4.  Defining our ParseState transition methods
The states and transition methods loosely match our token types.  You'll notice that each transition method may do some initial whitespace processing, but eventually each method looks for particular token types.  If they aren't found, then we return an error.  Since our first parse state is the Open state, we'll implement the transition method for that first.  Most of the logic from the original parser can be copied into place with minimal changes.  We are using our new TokenStream methods such as ScanPast and the Current property for grabbing the current token in the stream.  After processing, we return a new parse state depending on what happens.

public ParseState TransitionOpenState() {
    this.tokenStream.ScanPast(TokenType.Whitespace);

    if ( this.tokenStream.EndOfStream() ) {
        return ParseState.Open;
    }

    if ( this.contextStack.Count > 1 && this.tokenStream.Current.TokenType == TokenType.NestEnd ) {
        this.contextStack.Pop();
        return ParseState.Open;
    } else if ( this.tokenStream.Current.TokenType == TokenType.Id ) {
        this.currentNode = this.currentDocument.CreateElement(XmlConvert.EncodeName(this.tokenStream.Current.Token.TokenData));
        ((XmlNode) this.contextStack.Peek()).AppendChild(this.currentNode);

        return ParseState.ParseMember;
    }

    return ParseState.Error;
}

Note, that since this is a compiler as well as a parser, we will be interacting with the XmlDocument as we go along.  In a larger project, we would append an output module that would work over top of an abstract parse tree, so there would be an additional format that we worked with during the parse phase and then an additional phase where the output was generated.  Not being such a project, that only involves an extra level of complexity that we don't really need.

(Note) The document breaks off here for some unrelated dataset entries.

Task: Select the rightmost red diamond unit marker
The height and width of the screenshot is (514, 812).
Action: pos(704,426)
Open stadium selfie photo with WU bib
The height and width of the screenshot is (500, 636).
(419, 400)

Continuing to process our states in order, we next implement our ParseMember transition.  I'm also going to include the rest of the transitions.  There really isn't much to talk about, since all of the logic here is the same as in the previous article, only reformatted to be read more easily.

public ParseState TransitionStatementEndState() {
    this.tokenStream.ScanPast(TokenType.Whitespace);

    if ( this.tokenStream.Current.TokenType == TokenType.StatementTerminator ) {
        if ( this.currentValue != null ) {
            XmlAttribute nodeAttr = this.currentDocument.CreateAttribute("Value");
            nodeAttr.Value = this.currentValue;
            this.currentNode.Attributes.SetNamedItem(nodeAttr);

            this.currentValue = null;
        }

        return ParseState.Open;
    }

    return ParseState.Error;
}

public ParseState TransitionParseStringState() {
    this.currentValue = string.Empty;
    while(!this.tokenStream.EndOfStream() && this.tokenStream.Current.TokenType != TokenType.StringDelimiter) {
        this.currentValue += this.tokenStream.Current.Token.TokenData;
        this.tokenStream.MoveNext();
    }

    if ( this.tokenStream.Current.TokenType == TokenType.StringDelimiter ) {
        return ParseState.StatementEnd;
    }

    return ParseState.Error;
}

public ParseState TransitionAssignmentState() {
    this.tokenStream.ScanPast(TokenType.Whitespace);

    if ( this.tokenStream.Current.TokenType == TokenType.Id ) {
        this.currentValue = this.tokenStream.Current.Token.TokenData;
        return ParseState.StatementEnd;
    } else if ( this.tokenStream.Current.TokenType == TokenType.StringDelimiter ) {
        return ParseState.ParseString;
    }

    return ParseState.Error;
}

public ParseState TransitionParseMemberState() {
    this.tokenStream.ScanPast(TokenType.Whitespace);

    if ( this.tokenStream.Current.TokenType == TokenType.Nest ) {
        contextStack.Push(this.currentNode);
        return ParseState.Open;
    } else if ( this.tokenStream.Current.TokenType == TokenType.Assignment ) {
        return ParseState.Assignment;
    } else if ( this.tokenStream.Current.TokenType == TokenType.StatementTerminator ){
        return ParseState.Open;
    }

    return ParseState.Error;
}

5.  Conclusion
This type of format is going to allow for much more complex parsers.  You'll notice that movement through the token stream is very quick and efficient while allowing us to easily eat unused tokens.  The transition functions are compact and easy to read, even if the hierarchy of the State/Transition graph is large.  We can easily add additional transitional logic for new features with minor changes to the underlying parser and without impacting other areas of the parser.  Since we are still state driven we aren't worrying about recursion attacks and stack overflows.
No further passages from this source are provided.